From the award's inception until 2023, a single story was named the winner and received CA$10,000, making it the largest monetary award given in Canada to an up-and-coming writer for a short story or excerpt from a fiction work-in-progress. Since 2023, the award no longer select a single prize winners, and instead all of the 10 writers whose stories are selected for inclusion in the anthology are considered equal winners of the award and receive $1,000 each in prize money.

The prize's winner in 2000, Timothy Taylor, was the first writer ever to have three stories nominated for the award in the same year.[2]

The Journey Prize also publishes an annual anthology of the year's longlisted short stories. Two writers, Andrew MacDonald and David Bergen, have both had a record four total stories selected for inclusion in the annual anthology.

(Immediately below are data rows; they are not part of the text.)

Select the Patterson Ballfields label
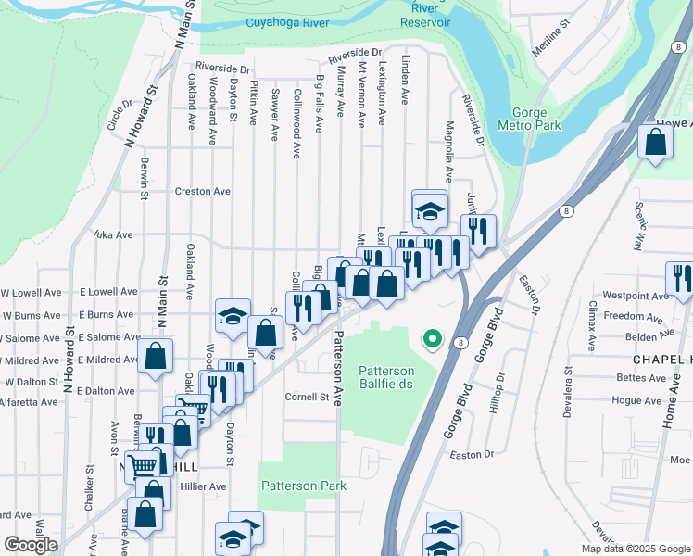(386, 377)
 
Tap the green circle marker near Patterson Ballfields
(432, 339)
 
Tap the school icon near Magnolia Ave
(430, 209)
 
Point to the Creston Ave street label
(203, 192)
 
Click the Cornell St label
(308, 397)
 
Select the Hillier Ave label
(204, 486)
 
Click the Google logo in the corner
(31, 545)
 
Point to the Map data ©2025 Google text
(635, 549)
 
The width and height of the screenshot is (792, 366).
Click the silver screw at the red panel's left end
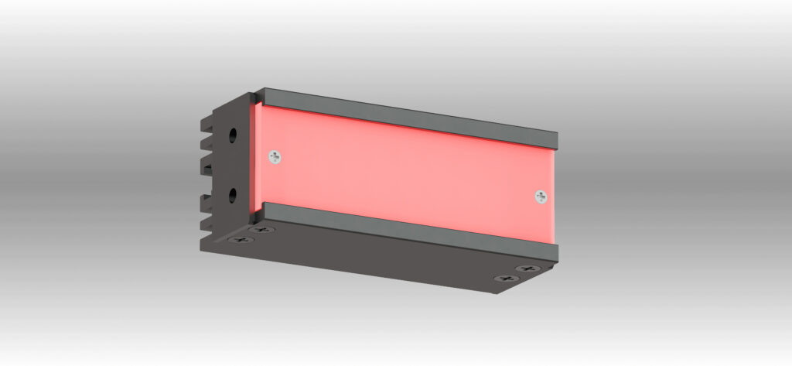coord(275,157)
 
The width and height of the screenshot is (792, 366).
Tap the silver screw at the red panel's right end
coord(540,197)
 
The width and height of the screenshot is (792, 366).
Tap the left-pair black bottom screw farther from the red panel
coord(241,239)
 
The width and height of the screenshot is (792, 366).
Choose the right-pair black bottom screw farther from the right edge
coord(506,278)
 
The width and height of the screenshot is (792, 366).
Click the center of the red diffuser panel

In 2020, the Journey Prize committee announced that the upcoming award would be a special edition devoted exclusively to Black Canadian writers, considering stories published in multiple years.[3] Although the initial report was that the special Black Canadian edition of the award would be presented in 2021 for stories published in 2019, 2020 and 2021,[3] the organizers instead paused the award for 2021 and 2022, and presented a special Black Canadian award in early 2023 to honour works published since 2020.[4]

In 2024, the 25th anniversary of the awards was marked with a special retrospective anthology, edited by Alexander MacLeod and Souvankham Thammavongsa, compiling selected winning and nominated stories from throughout the history of the awards.

  1. ^ "Author donates literary prize". Calgary Herald, December 18, 1988.
  2. ^ "The patter of little stories". Vancouver Sun, December 2, 2000.
  3. ^ a b "2021 Journey Prize will focus on emerging Black Canadian writers" Archived 2022-08-09 at the Wayback Machine. CBC Books, June 23, 2020.
  4. ^ Dana Gee, "Prestigious short story anthology focuses on emerging Canadian Black writers". Vancouver Sun, February 14, 2023.